尚可義生怕章明河把功勞都搶了去,也連忙前出叫道:“黃軍門明鑒,末將亦願一同前往。”

就在黃石沉吟不決的時候,金求德也想了想這裏麵的利弊,他見章明河和尚可義請戰,就附和地說道:“大人,既然兩位將軍戰意如此高漲,末將以為也可以如他們所說,大人自領大軍尾隨。”

黃石和金求德相處了這麽久,自然明白金求德心裏打的什麽主意,萬一遇到伏兵自有友軍承擔第一輪打擊。如果沒有伏兵無論是誰斬首,隻要是左協的軍隊那黃石就有功勞了,勝了自然是皆大歡喜,敗了也是尚可義他們的錯。

背後的救火營已經開到了近前,黃石再不遲疑,斷然下令道:“本將心意已定,追擊逃竄的建奴,其順序為毛督司部,張遊擊部,然後是救火營和選鋒營,磐石營後衛。”

三個接到命令的外係將領立刻歡呼起來:

“黃軍門明鑒!末將領命。”

“黃軍門明鑒!卑職領命。”

……

命令迅速傳達了下去,救火營的輜重兵和戰兵一起動手,紛紛把獨輪車和盔甲包裹抬了過去。他們忙碌的同時。後麵地友軍也陸續開拔了過來,這些輕裝追擊的部隊直接走下官道,繞過有路障的那一段就繼續向前挺進了,他們的輜重將被留在複州保護起來。尚可義和張攀也先後跟著自己的部隊離開。

金求德用旗語詢問了一下複州河對岸的情形,鄧肯的炮隊還沒有渡河,現在尚可喜地屬下和大批輜重、輔兵正在使用三座浮橋,他遲疑地問道:“大人決定不帶炮了麽?”

“嗯。炮車和彈藥大車太沉了。如果路麵好還能跟上部隊,這裏的官道這個樣子。再加上渡河,沒一個時辰恐怕過不去。”黃石靜靜地看著救火營和磐石營地輜重兵進度,頭也不回地命令道:“金求德和李雲睿都留下,加速進行情報和參謀作業。”

那兩人齊聲答道:“遵命。”

黃石點了點頭,對幾個手下解釋說:“本將並不怕對麵有什麽伏兵,複州紅旗完整的牛錄恐怕也就十幾、二十個,鑲白旗還要掩護蓋州。所以就算有伏兵又能奈本將何?”

金求德和賀定遠齊聲叫道:“大人明鑒。”

“大人明鑒。”李雲睿跟了一聲後,還頑固地堅持了一句:“建奴的鑲藍旗還在遼東無疑,可他們的兩黃旗好久沒有消息了。”

“有林丹汗在,兩黃旗不敢再秋天離開遼北的。”黃石眼看救火營已經要整編出發了,當即一拉馬韁前行,還不忘了對李雲睿笑了一笑:“這就叫戰略眼光,你不懂的。”

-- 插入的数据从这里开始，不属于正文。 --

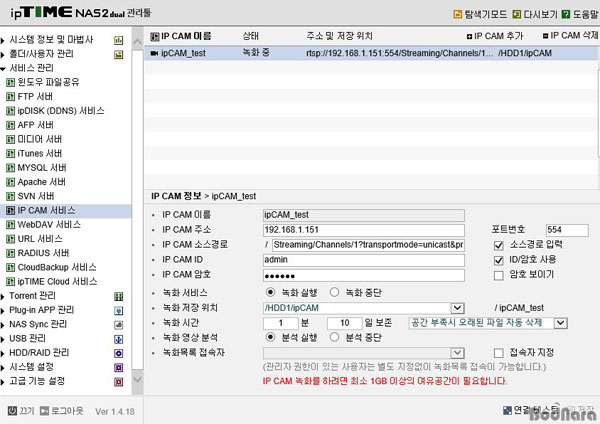
Task: Click the IP CAM 추가 button
Action: 500,35
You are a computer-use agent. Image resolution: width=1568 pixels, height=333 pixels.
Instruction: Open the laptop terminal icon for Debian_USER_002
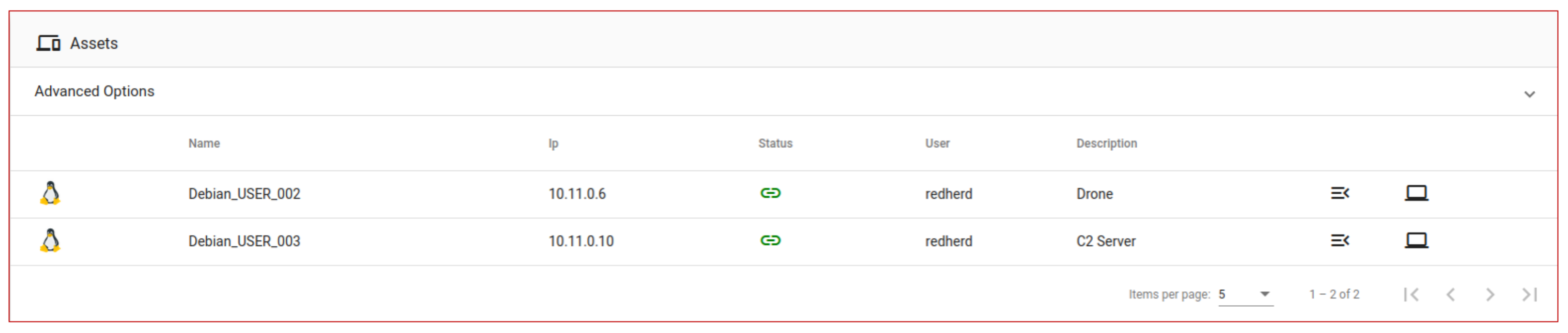click(1416, 194)
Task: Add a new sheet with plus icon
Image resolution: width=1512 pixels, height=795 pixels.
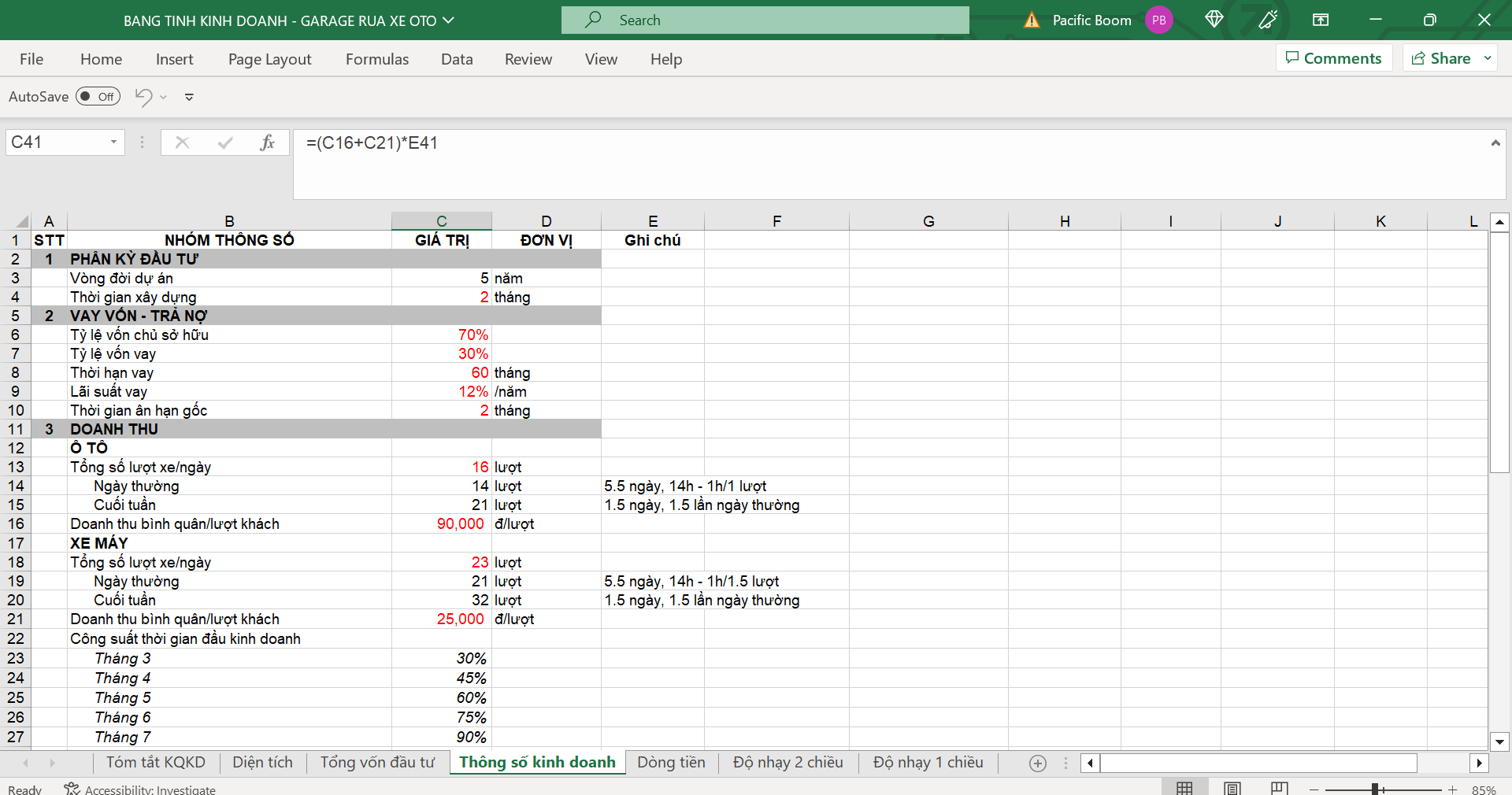Action: point(1038,763)
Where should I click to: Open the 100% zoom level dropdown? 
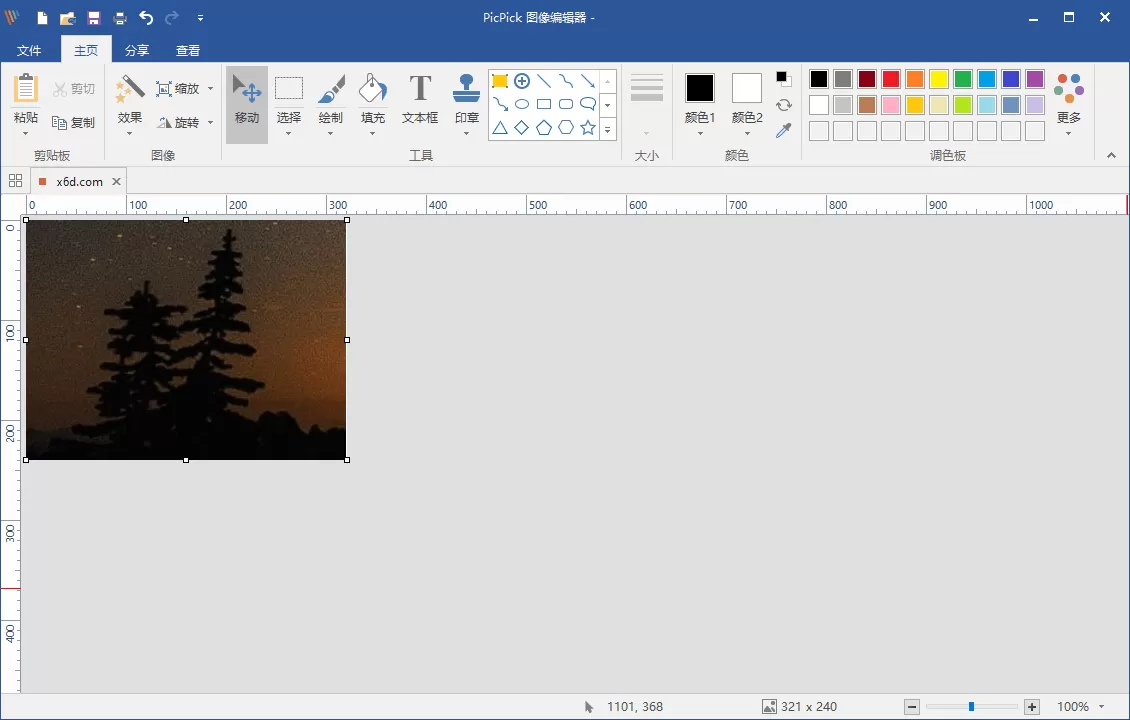coord(1081,707)
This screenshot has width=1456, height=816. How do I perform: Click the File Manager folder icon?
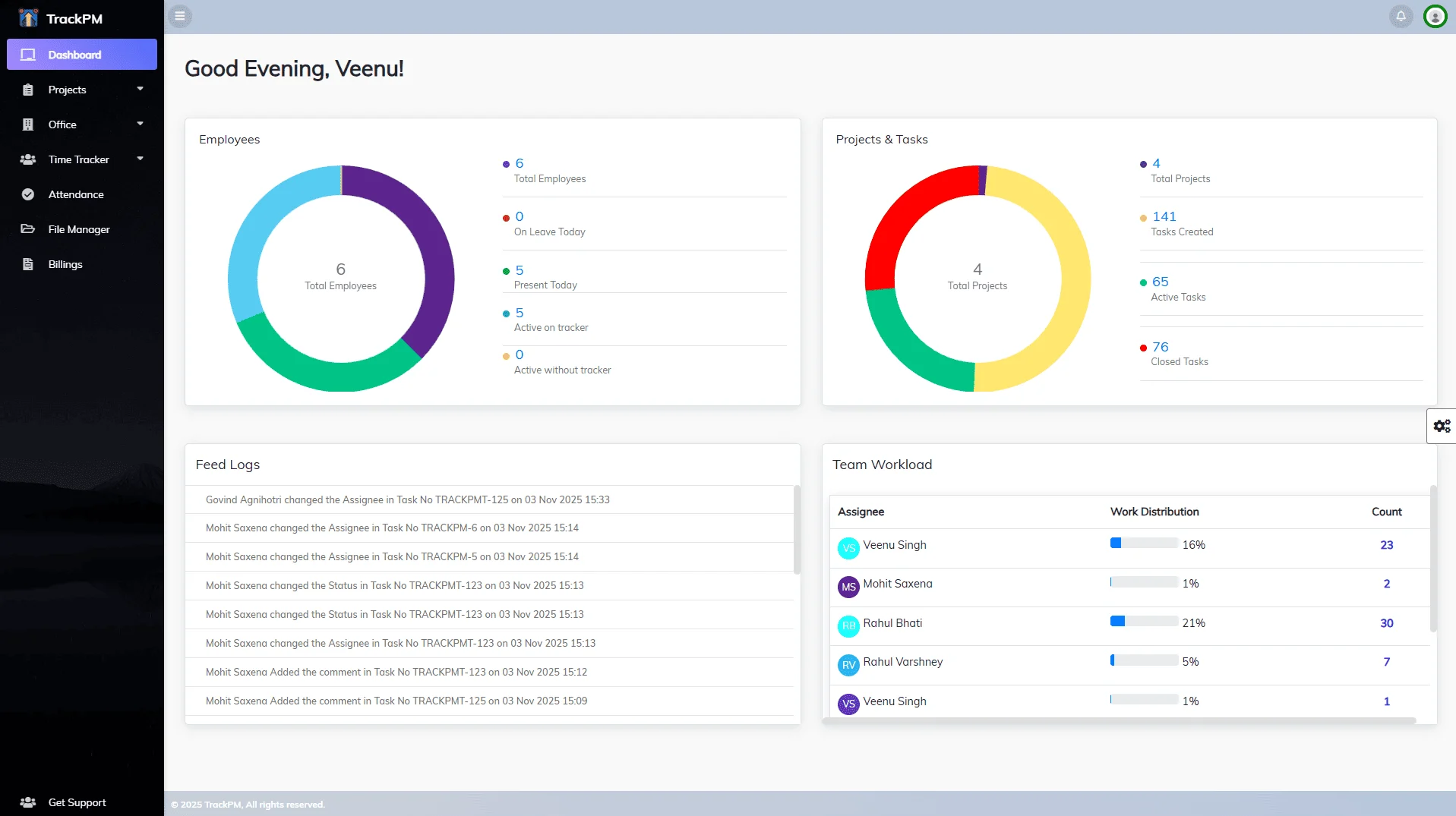(28, 229)
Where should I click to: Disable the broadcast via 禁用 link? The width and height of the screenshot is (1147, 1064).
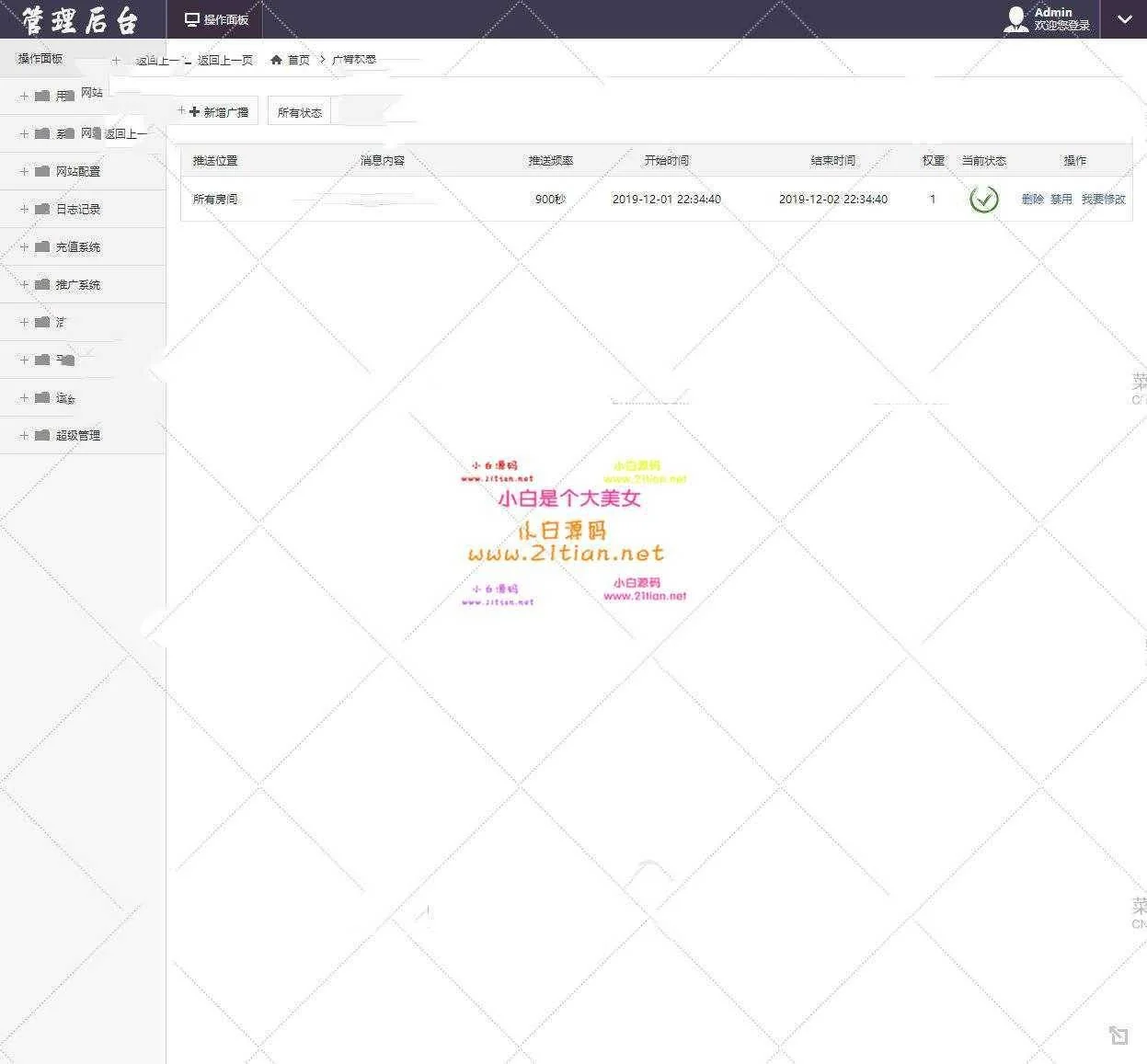(1061, 199)
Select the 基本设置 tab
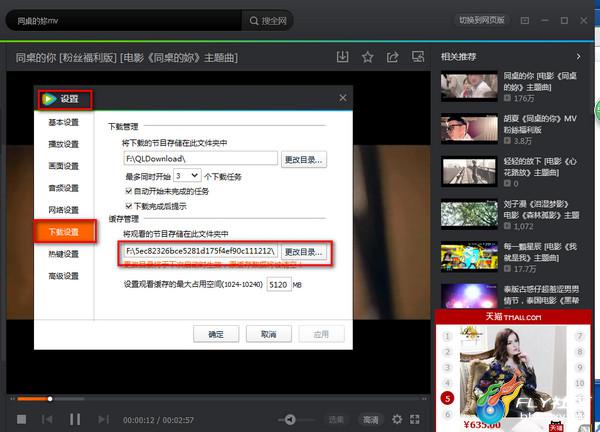Screen dimensions: 600x432 pyautogui.click(x=64, y=122)
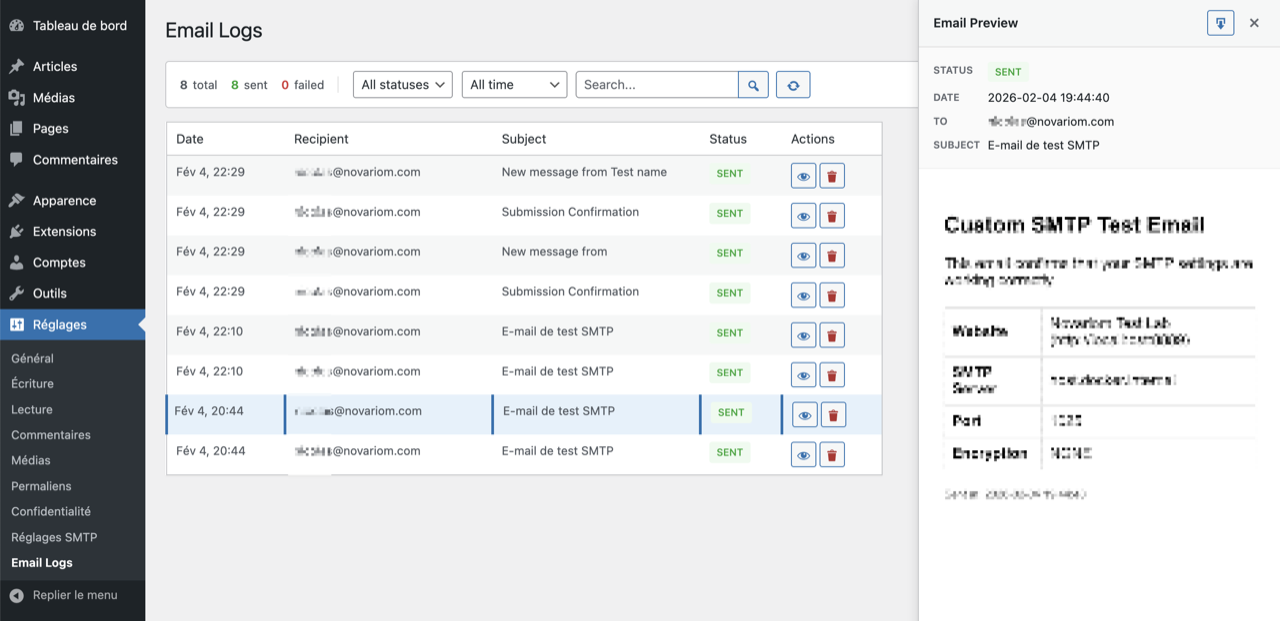Click inside the Search input field

[x=655, y=84]
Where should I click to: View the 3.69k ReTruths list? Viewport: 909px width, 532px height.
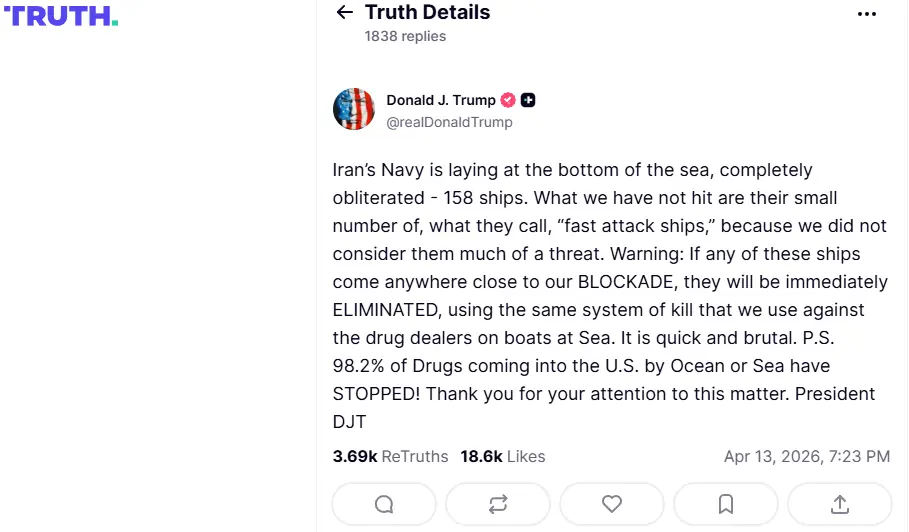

黃石和賀定遠都是牽著自己的馬在走,在長生軍新地行軍條例中。救火、磐石兩營的騎兵除了輪換出去巡邏的哨探以外,人人都要牽馬行進,這也是為了保證馬匹的體力,以便隨意可以應付緊急情況。既然條例上沒有特別寫出這個對黃石無效,那麽黃石也就和大家一起牽馬,這幾年長生島上下都對黃石這些離經叛道的奇怪舉動見慣不怪。所以對此也沒有什麽大驚小怪的。

可是一邊的章明河看的眼珠子又要迸出來了,他連忙跳下馬想跟著一起走,但遲疑了片刻後他還是沒有挪動腳步,最後章明河暗暗打定主意,還是要跟著自己地選鋒營一起走,沒事兒不向黃石身邊湊得太近了。

黃石走了以後,章明河聽見李雲睿在問金求德:“為什麽大人這麽確定兩黃旗不敢現在離開遼北?”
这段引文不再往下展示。